Sequestro de estoque: saiba o que é e como se prevenir

No ataque, lojas compram do concorrente para prejudicar suas vendas durante a data de descontos. Evitar não é tão simples; entenda

Para os varejistas, a Black Friday começa muito antes da última sexta-feira de novembro. É preciso negociar com fornecedores, definir estratégia de comunicação e marketing, investir para executá-la e preparar o estoque para o grande dia de descontos.

Além de todo o processo natural de preparação para a data, os varejistas precisam se preocupar com um ataque que, infelizmente, é comum: o sequestro de estoque.

Na prática, varejistas fazem compras via boleto, geralmente com vencimento em três dias úteis, em lojas concorrentes e não pagam pelos produtos. As lojas vítimas precisam deixar os produtos encomendados pelos golpistas fora de circulação durante a Black Friday e perdem as vendas.

Quando vítimas do ataque, as lojas deixam de faturar os investimento em comunicação e produtos negociados com desconto com os fornecedores, além, claro, das vendas em si.

Esse tipo de ataque é particular da Black Friday. Em outras datas comemorativas importantes para o varejo, como Dia das Mães e Natal, não há um dia específico de descontos. Para se preparar para essas ocasiões, os clientes podem comprar tanto uma semana como um dia antes.

Quem é mais afetado?

Pequenos varejistas não são tão afetados pelo ataque. O sequestro de estoque é feito, na maioria das vezes, contra médios e grandes varejistas.

Segmentos mais disputados dentro do e-commerce, como o varejo de moda e eletrônicos, tendem a ser os mais visados por esse tipo de jogo sujo. Portanto, lojistas que atuam em nichos específicos podem ficar um pouco mais tranquilos.

Como evitar

A solução não é tão simples, explicam especialistas. O pagamento via boleto tem alta taxa de participação no e-commerce brasileiro. Por isso, deixar de oferecer essa opção trará prejuízo ao lojista.

Os varejistas devem traçar estratégias preventivas com base em dados. Tom Canabarro, cofundador da Konduto – empresa que investe em tecnologia para combater fraudes no e-commerce – diz que alguns varejistas fazem um pente fino em pedidos suspeitos.

”Não existem muito indícios de que um cliente não vai pagar. O que o pessoal faz é olhar alguns padrões. Se tiver um carrinho com 25 SKUs com o valor de R$ 5 mil, por exemplo, é estranho.

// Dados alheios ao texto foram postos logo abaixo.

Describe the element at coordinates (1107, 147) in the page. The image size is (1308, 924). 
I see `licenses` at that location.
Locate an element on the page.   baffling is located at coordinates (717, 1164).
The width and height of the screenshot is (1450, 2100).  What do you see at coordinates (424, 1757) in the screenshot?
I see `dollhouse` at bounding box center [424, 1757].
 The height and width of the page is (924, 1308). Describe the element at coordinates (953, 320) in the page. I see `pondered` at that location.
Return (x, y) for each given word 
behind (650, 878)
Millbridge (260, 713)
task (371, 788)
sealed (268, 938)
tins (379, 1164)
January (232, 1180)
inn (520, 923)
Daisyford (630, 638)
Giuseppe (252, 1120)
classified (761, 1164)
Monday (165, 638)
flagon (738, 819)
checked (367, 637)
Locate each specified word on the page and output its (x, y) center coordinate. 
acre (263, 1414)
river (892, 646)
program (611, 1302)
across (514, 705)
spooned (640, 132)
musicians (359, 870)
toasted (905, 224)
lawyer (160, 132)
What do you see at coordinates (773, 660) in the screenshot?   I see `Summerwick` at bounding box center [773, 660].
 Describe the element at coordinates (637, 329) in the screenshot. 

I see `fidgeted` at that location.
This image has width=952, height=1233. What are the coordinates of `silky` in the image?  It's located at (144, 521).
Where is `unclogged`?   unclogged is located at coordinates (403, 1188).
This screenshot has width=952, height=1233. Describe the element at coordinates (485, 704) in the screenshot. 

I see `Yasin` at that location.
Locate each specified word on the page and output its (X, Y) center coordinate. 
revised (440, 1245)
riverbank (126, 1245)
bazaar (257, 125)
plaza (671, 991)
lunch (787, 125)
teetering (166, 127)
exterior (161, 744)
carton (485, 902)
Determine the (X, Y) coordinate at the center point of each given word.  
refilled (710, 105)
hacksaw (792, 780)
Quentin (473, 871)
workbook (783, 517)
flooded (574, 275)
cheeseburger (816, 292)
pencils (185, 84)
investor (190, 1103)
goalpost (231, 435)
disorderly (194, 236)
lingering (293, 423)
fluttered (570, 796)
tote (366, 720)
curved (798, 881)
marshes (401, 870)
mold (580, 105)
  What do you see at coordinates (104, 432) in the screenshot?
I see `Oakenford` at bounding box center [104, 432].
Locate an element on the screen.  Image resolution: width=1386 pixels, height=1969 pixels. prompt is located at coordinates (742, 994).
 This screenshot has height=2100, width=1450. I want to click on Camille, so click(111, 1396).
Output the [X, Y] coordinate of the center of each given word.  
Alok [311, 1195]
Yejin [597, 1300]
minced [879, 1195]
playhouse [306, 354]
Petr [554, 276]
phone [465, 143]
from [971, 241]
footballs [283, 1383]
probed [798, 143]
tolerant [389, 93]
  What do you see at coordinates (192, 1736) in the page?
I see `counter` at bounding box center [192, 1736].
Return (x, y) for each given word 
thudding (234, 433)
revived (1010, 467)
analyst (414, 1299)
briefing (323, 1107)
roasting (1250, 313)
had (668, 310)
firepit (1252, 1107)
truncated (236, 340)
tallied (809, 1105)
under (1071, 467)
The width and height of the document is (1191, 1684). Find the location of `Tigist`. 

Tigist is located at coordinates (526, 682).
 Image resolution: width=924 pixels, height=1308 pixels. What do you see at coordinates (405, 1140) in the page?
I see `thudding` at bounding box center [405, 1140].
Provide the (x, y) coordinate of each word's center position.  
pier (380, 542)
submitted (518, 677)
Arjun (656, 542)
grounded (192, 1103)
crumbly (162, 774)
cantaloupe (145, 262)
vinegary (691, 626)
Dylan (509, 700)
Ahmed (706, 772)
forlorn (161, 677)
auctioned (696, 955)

Isso pode cair para um equipe fazer um pente fino”, explica Canabarro.

Para ele, um dos caminhos é criar um padrão para identificar pedidos suspeitos e, a partir daí, envolver pessoas no processo de auditoria dos carrinhos. Para pequenos varejistas, porém, a estratégia é mais complexa, já que a base de dados não é tão grande.

A PagBrasil, empresa de meios de pagamento, percebeu que no ano passado houve ataques bem sucedidos a clientes da companhia. Para minimizar o problema, a empresa criou o Boleto Flash, que tem data de vencimento personalizável e confirmação de pagamento em menos de uma hora.

Com a solução, os varejistas conseguem emitir boletos com vencimento para aquele dia útil com facilidade, o que ajuda a evitar o golpe, já que a Black Friday costuma se estender até a segunda-feira posterior.

Expectativa para a próxima Black Friday

Para Canabarro, da Konduto e Ralf Germer, CEO da PagBrasil, o problema ainda está longe de acabar. Germer, porém, é otimista: ”os varejistas têm consciência e estão usando nossas soluções para evitá-lo”.

Já o cofundador da Konduto explica que ”quem sofre esse tipo de ataque está preparado”. Porém, é preciso que pequenos e médios varejistas fiquem atentos para não se tornarem os próximos alvos.